Nous estimons que Moscou peut apporter plus de 20 chars de combat par mois sur le front. Mais cela ne compense pas les pertes que la Russie subit en Ukraine. C'est pourquoi l'armée russe s'affaiblit de plus en plus. L'armée ukrainienne subit toutefois aussi de grosses pertes et les livraisons de chars de l'Ouest les compensent encore moins. C'est un avantage pour Poutine.

«C'est pourquoi il s'accroche sans relâche à ses objectifs de guerre maximalistes»

Dès l'été 2022, nous avions évoqué le fait que l'Ukraine avait déjà perdu une grande partie de son matériel lourd. Les chars de combat occidentaux n'arrivent-ils pas trop tard maintenant?
Malheureusement, la barrière à l'ouest pour livrer des chars est tombée très tard. Pour l'offensive de printemps, les chars n'arrivent pas à temps sur le champ de bataille, mais la guerre ne s'arrêtera pas avec cette offensive.

Qu'est-ce que cela signifie?
Les chars arriveront à temps pour aider l'Ukraine à ne pas s'effondrer. Tant que les chars ne seront pas là et que la situation en matière de munitions ne s'améliorera pas, surtout en ce qui concerne les munitions d'artillerie, l'armée ukrainienne aura des difficultés.

«Les choses s'amélioreront dans le courant de l'année pour l'Ukraine»

Mais malheureusement, même en ce qui concerne la production de munitions, ce ne sera pas avant le milieu de l'année, car certaines mesures n'ont été prises qu'à l'automne dernier.

L'Occident a déjà du mal à fournir le nombre de chars dont l'Ukraine a besoin. Cela n'augure rien de bon pour le scénario d'une longue guerre d'usure.
À long terme, je pense que beaucoup plus de chars Leopard 2 A4 peuvent être livrés, mais beaucoup d'entre eux doivent d'abord être reconditionnés, et cela prend du temps. En décidant tardivement d'un tournant dans le domaine des blindés, nous sommes un peu en retard sur la situation.

«J'espère que le plus grand nombre possible d'Etats de l'Alliance occidentale commanderont de nouveaux chars afin de pouvoir mieux se défaire des anciens»

Nous pourrons alors également accélérer la production de Leopard 2 en Allemagne, ce qui aiderait l'Ukraine sur le plan des chars.

Est-il crédible que l'Allemagne se mette à la tête d'une alliance de chars après tant de mois d'hésitation?
Oui, je pense que oui.
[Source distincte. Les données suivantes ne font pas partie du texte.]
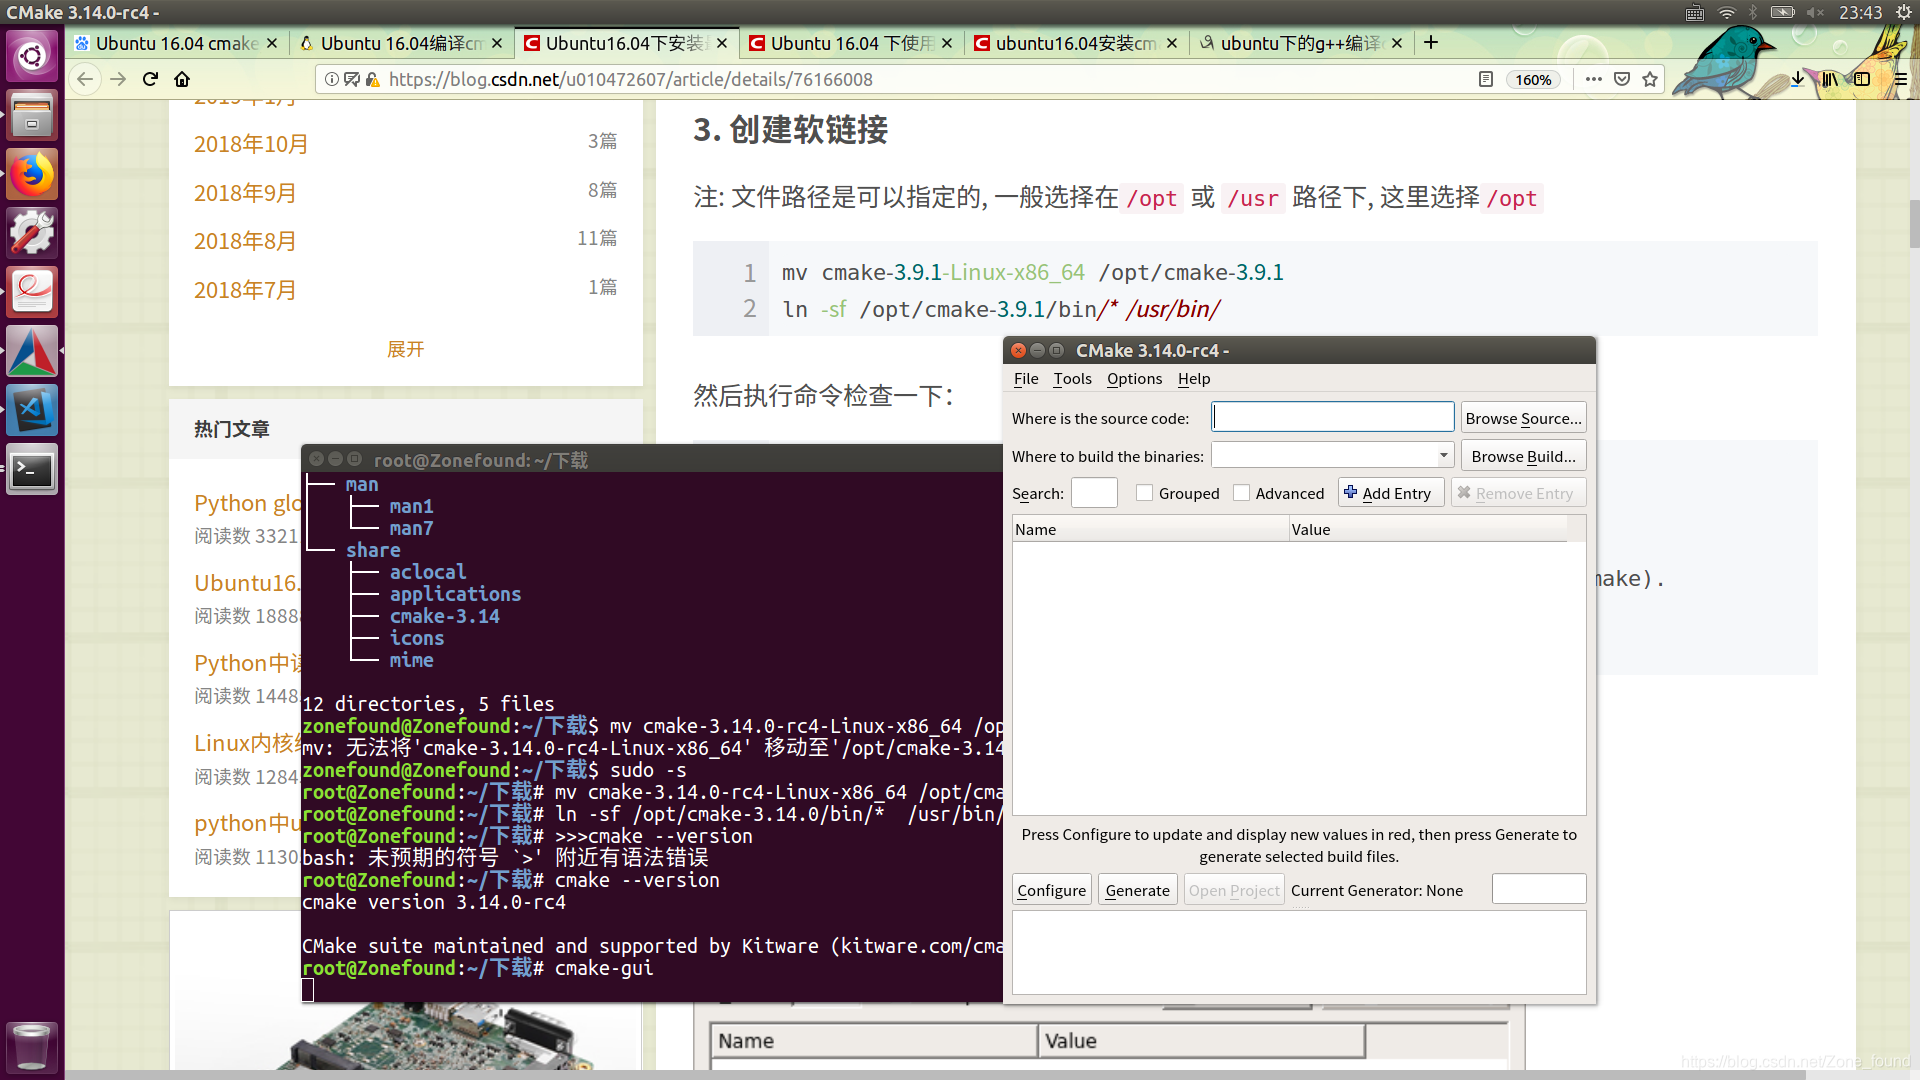Open the Tools menu in CMake GUI

point(1072,378)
Boris Pistorius a maintenant mis sur pied un sommet sur les chars à Varsovie pour entraîner d'autres Etats. Il s'en sort bien jusqu'à présent. La réputation de l'Allemagne est en jeu.

Vidéo: watson

Après tout, au niveau international, le gouvernement fédéral a longtemps été considéré comme un frein dans la question des chars.
Le chancelier allemand Olaf Scholz a complètement négligé le fait que Poutine jouait encore la victoire maximale à ce moment-là. Cela a modifié les objectifs de guerre stratégiques de l'alliance occidentale. Il ne faut pas seulement maintenir l'Ukraine en vie d'une manière ou d'une autre. Au fond, une défaite russe et la survie de l'Ukraine sont désormais deux objectifs identiques. Et ces objectifs doivent être soutenus matériellement par l'Occident.

Scholz l'a-t-il compris?
Je pense que cette prise de conscience a été intégrée depuis longtemps au ministère par la ministre des Affaires étrangères Annalena Baerbock. Au sein du SPD aussi, il y a de plus en plus de politiciens qui l'ont réalisé et compris. Pistorius est l'un d'entre eux et c'est pourquoi la dynamique de la discussion est tournée dans la bonne direction, ce qui modifie également l'environnement autour du chancelier.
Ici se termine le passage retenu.